A l‟appui de cette dernière formation, le professeur L-PB3 note que bien souvent des

étudiants n‟ayant jamais eu de cours d‟économie-droit au Lycée, s‟en sortent mieux que ceux

qui en avaient déjà eu. Un autre professeur du BTS assistant de manager, L-PB1, note qu‟« au

moins un quart des étudiants sont là plus ou moins par défaut ! C‟est un peu dommage ! ». Le

constat semble analogue dans la filière « tourisme » où la professeure L-HT1 remarque à la

fois que les étudiants la rejoignant ne sont pas les meilleurs et qu‟ils ne sont pas fixés sur leur

avenir professionnel :

« Ici spécifiquement, alors je vais quand même vous dire quelque chose que… je… j‟ai vraiment observé ici, c‟est que les élèves que nous recrutons euh… euh… sont ceux finalement de la fin de la liste ! […] Oui ! Oui ! Oui ! C‟est ceux de la fin du classement ! Qui n‟ont pas forcément mis en premier vœu les BTS de tourisme, ils ont mis trois quatre autres BTS, ce qui veut dire aussi qu‟ils ne sont pas très fixés. […] Ils sont un peu là par défaut pour les BTS de tourisme, je ne vais pas me permettre de parler d‟autres BTS, donc pour les BTS de tourisme certains sont là par défaut.
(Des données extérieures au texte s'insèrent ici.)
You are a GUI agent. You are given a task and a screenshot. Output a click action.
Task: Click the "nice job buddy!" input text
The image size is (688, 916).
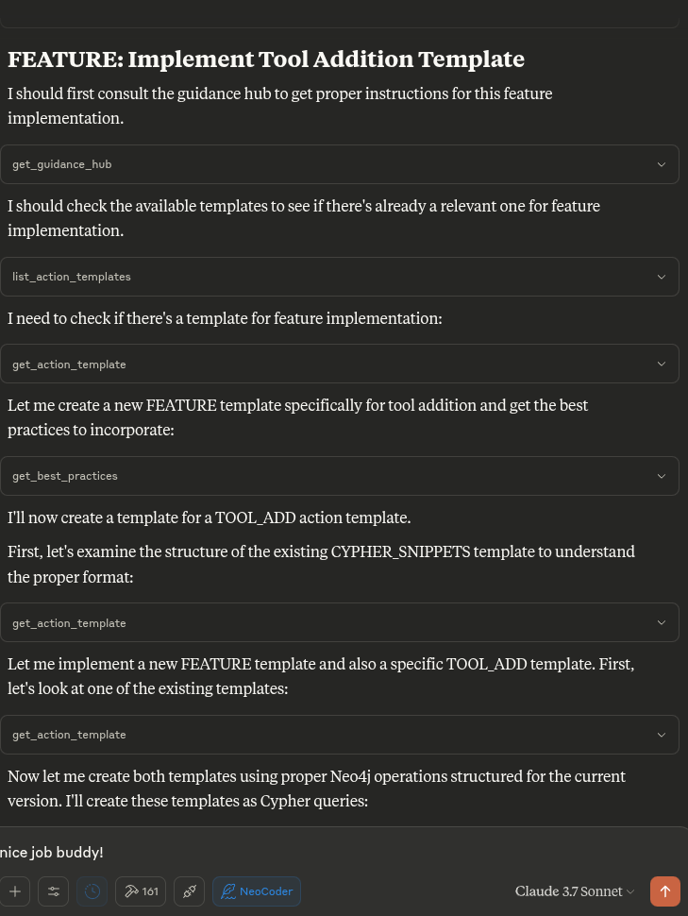coord(52,852)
Et, c‟est davantage vrai en BTS

Page 161 sur 603 « ventes et productions touristiques » à mon avis qu‟en BTS « animation et gestion touristiques locales ». (L-HT1)

En définitive, nous avons l‟impression que le manque de motivation constaté par les

professeurs semble être du à une orientation non choisie, avec des étudiants qui, comme le dit

le professeur L-HT3 sont présents en se demandant pourquoi.

La question sur les difficultés quotidiennes rencontrées par les professeurs lors des

apprentissages, entraine des durées de réponses variables dont le tableau 3.14 rend compte.

Interlocuteurs L-PB1 L-PB2 L-PB3 L-HT1 L-HT2 L-HT3 E-CM

Durée 8 min 42 s 2 min 27 s 1 min 13 s 5 min 35 s 1 min 4 s 2 min 28 s 1 min 49 s

Tableau 3.14 : durée de réponses des interlocuteurs sur les difficultés rencontrées

lors des apprentissages (question 4)

Nous constatons une différence de temps très importante consacrée à la réponse de cette

question par les professeurs. En effet, deux professeures en particulier (L-PB1 et L-HT1) ont

un comportement singulier qui se traduit par un temps de réponse long. Leurs réponses

mettent en avant le manque de professionnalisation des étudiants qui arrivent en première

année de BTS, le mode de recrutement des étudiants et la sincérité de leur orientation vers

cette formation (à la fois le niveau et la spécialité choisie). La professeure L-PB1 insiste en

particulier sur le manque d‟organisation et de maturité des étudiants qui arrivent en première

année de BTS. La professeure L-HT1 en particulier, fait une comparaison entre les étudiants

en BTS des secteurs touristiques qu‟elle a connu dans l‟Hexagone et ceux de Guadeloupe,

qu‟elle estime moins murs et organisés.

Nous confronterons au chapitre 4 les conceptions des professeurs sur les choix d‟orientation

de leurs étudiants aux déclarations de ces derniers. Au chapitre 5, nous décrirons de manière

plus précise les difficultés rencontrées par les étudiants décrocheurs de la promotion BTS

assistant de manager en comparant leurs représentations avec les dires des professeurs.